Alpaca come esperienza turistica. Il coraggio di dire no a un trekking senza senso: appiattisce la complessità del paesaggio
Presentati come animali carini e affabili, gli alpaca sono sempre più diffusi come compagni di trekking sulle nostre Terre Alte. Ma quali sono gli effetti di questa presenza esotica sul senso del nostro percorrere i territori?
di cui il Comitato scientifico dell’AltraMontagna è garante.
Originari del Sud America e discendenti domestici della più selvatica vigogna, gli alpaca da millenni vengono allevati sulle Ande per poterne utilizzare la pregiata fibra. Rappresentano l’equivalente delle nostre pecore: vivono in gregge e pascolano sulle praterie d’alta quota.

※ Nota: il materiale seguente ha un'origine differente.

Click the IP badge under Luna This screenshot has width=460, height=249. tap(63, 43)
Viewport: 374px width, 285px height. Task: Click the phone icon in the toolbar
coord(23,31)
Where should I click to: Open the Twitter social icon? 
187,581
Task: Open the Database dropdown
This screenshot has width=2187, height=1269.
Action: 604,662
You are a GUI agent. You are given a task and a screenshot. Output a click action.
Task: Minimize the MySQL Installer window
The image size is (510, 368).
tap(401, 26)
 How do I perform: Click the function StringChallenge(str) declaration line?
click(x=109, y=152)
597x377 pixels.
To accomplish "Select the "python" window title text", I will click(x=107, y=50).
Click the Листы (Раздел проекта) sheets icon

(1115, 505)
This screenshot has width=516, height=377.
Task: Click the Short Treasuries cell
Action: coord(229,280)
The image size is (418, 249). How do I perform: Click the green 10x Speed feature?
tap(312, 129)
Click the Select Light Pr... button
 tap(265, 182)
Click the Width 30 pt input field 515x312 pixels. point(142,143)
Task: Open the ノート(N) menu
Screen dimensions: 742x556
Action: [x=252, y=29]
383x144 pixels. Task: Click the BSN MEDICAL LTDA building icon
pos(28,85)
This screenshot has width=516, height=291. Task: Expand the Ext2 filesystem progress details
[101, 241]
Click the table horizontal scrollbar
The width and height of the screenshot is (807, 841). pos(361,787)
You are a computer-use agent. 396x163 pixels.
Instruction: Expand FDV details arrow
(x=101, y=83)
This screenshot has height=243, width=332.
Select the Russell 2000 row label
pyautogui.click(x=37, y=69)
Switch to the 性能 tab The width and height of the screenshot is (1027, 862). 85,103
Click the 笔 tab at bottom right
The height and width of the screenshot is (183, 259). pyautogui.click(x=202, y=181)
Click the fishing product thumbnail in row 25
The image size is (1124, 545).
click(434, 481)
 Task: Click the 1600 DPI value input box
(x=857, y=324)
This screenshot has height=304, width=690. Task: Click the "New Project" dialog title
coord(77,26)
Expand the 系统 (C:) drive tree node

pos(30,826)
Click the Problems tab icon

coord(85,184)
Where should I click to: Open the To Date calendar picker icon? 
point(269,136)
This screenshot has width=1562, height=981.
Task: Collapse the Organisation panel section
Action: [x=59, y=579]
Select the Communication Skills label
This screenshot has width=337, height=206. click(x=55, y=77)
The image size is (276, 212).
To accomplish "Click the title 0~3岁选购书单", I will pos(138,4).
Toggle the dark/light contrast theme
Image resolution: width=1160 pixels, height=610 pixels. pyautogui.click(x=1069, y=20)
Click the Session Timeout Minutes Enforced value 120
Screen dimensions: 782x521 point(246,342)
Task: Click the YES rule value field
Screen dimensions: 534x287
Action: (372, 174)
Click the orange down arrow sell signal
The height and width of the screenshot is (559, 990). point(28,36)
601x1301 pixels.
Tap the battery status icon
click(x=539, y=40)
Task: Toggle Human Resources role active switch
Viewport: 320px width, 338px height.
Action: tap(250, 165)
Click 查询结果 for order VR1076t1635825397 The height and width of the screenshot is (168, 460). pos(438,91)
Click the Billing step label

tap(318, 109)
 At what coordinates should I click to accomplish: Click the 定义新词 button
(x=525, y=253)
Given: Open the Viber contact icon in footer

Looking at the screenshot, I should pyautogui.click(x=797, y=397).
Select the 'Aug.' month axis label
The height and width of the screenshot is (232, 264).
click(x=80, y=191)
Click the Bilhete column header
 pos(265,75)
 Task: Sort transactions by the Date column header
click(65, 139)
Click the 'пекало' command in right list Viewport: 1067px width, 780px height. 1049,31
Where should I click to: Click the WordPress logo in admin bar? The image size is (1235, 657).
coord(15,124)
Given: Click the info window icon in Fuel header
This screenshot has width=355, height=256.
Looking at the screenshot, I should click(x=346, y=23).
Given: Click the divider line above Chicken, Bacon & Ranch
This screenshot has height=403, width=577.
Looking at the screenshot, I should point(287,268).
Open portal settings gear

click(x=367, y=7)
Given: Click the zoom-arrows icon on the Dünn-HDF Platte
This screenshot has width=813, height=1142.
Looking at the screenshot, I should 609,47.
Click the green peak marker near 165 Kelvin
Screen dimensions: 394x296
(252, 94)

Negli ultimi anni sul nostro territorio a queste pratiche ancestrali legate alla tosatura, sono state sempre più affiancate attività legate al settore della pet therapy, per giungere infine al ben più fruttuoso ambito dell’intrattenimento turistico.
Così nel giro di meno di un decennio, dalle indiscusse esperienze terapeutiche con gli animali, si è passati alle ben più discutibili attività di trekking con gli alpaca, volte a favorire la conoscenza lenta del territorio grazie alla compagnia di questi morbidissimi cuccioli.
Durante un trekking con gli alpaca si cammina in fila indiana accompagnando gli animali mediante una lunghina (guinzaglio). Difficilmente il luogo attraversato riesce a ricevere attenzione, nonostante gli sforzi di qualche sventurata guida nel vano intento di raccontarlo.
Durante un trekking con gli alpaca più che altro ci si ferma: ci si ferma quando questi ultimi hanno bisogno di rotolarsi per terra; ci si ferma per guardarli fare i bisogni. Sono questi gli eventi d’interesse eccezionale, dei quali le meraviglie del territorio circostante non fanno altro che da sfondo inerte. Uno sfondo però essenziale alla successiva pausa per il selfie con l’alpaca, per il quale, naturalmente, ci si ferma ancora una volta.
In questo modo la complessità del paesaggio, fatto di intrecci storico-naturalistici delicati e antichissimi, viene sempre più relegata alla dimensione del non-luogo, soppiantata da un’esperienza che potrebbe svolgersi ovunque e che proprio per questo risulta decontestualizzata.
Un trekking con gli alpaca quindi si rivela essere un trekking privo di contesto territoriale, nel quale la formazione grandiosa delle guglie dolomitiche, l’armonia di coltivazioni terrazzate fatte di braccia e fatica o l’incanto dei giochi di luce nella penombra del bosco (solo per citarne alcuni), rimangono appiattiti a sfondi o al più a semplici orpelli dell’esperienza più importante: l’incontro con l’alpaca.
Un incontro peraltro ben poco soddisfacente, che si riduce per lo più nella constatazione della tanto agognata morbidezza di questi camelidi, grazie ad un discreto numero di carezze non corrisposte, alle quali gli animali si sottopongono con un misto tra passività e fastidio.
Così, nel tentativo vano di entrare in relazione con una bestia indifferente, dopo la complessità del contesto territoriale, durante questa esperienza si perde un ulteriore aspetto essenziale del trekking: la dimensione relazionale umana. Quella relazione che il camminare insieme, condividendo momenti di fatica, gioia e soddisfazione, alimenta. Quella relazione che, grazie al dialogo, facilita l’apertura all’altro in una dimensione di reale accoglienza e che sola può esprimersi in un’autentica reciprocità.
Ecco quindi che il trekking con gli alpaca si dimostra nel suo vuoto di senso, dato dall’assenza di quegli elementi che fanno di un trekking, un vero trekking: l’immersione consapevole nei territori e l’eventualità dell’incontro umano con gli altri camminatori.
L’invito è quindi quello di tornare a riconoscere il giusto valore ai luoghi e agli incontri, nella consapevolezza che solo il coraggio di oltrepassare la logica superficiale del carino, potrà restituire un senso ai nostri passi.